### EXTRACTO DE PÁGINA

- - -

El secretario de Defensa de Estados Unidos, Pete Hegseth, ha puesto en duda la integridad física y la autoridad del nuevo líder supremo de Irán, Mojtaba Jameneí. Según el jefe del Pentágono, existen indicios de que el sucesor de Alí Jameneí resultó herido o incluso «desfigurado» durante los ataques iniciales de la ofensiva lanzada por Washington e Israel el pasado 28 de febrero. Esta sospecha se fundamenta en que el primer mensaje oficial de Jameneí fue emitido exclusivamente de forma escrita, sin pruebas de vida en audio o video, lo que para la inteligencia estadounidense sugiere un estado de vulnerabilidad o miedo tras la muerte de su padre y otros familiares en el conflicto.

- - -

### SECCIÓN DE DATOS
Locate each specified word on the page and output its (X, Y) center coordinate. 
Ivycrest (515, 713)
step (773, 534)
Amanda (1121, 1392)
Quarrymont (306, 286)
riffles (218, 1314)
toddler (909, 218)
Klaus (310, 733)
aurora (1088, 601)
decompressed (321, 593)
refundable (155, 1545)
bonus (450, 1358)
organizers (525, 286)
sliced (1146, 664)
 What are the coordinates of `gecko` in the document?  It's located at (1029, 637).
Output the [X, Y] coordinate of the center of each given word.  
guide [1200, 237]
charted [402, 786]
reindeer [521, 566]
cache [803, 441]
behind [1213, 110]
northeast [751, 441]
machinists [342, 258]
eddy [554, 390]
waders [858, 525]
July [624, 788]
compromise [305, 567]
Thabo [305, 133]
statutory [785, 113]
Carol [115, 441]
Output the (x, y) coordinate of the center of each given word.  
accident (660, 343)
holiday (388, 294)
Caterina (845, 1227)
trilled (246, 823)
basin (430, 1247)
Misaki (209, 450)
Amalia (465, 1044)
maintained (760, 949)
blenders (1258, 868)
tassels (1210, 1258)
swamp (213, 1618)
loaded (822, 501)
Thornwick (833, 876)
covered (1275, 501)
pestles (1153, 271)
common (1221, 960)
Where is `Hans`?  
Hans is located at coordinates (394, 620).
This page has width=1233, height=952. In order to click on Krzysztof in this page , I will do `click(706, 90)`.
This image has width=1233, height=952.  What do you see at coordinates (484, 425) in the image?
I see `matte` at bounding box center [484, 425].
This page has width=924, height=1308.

- - -

Responda con datos del extracto sobre Irán:
1. ¿Qué cargo ocupa Pete Hegseth?
2. ¿En qué fecha se lanzó la ofensiva de Washington e Israel?
3. ¿De qué forma se emitió el primer mensaje oficial de Mojtaba Jameneí?
Para responder, básese únicamente en el extracto.

1. Secretario de Defensa de Estados Unidos.
2. El 28 de febrero.
3. Exclusivamente por escrito, sin pruebas de vida en audio o video.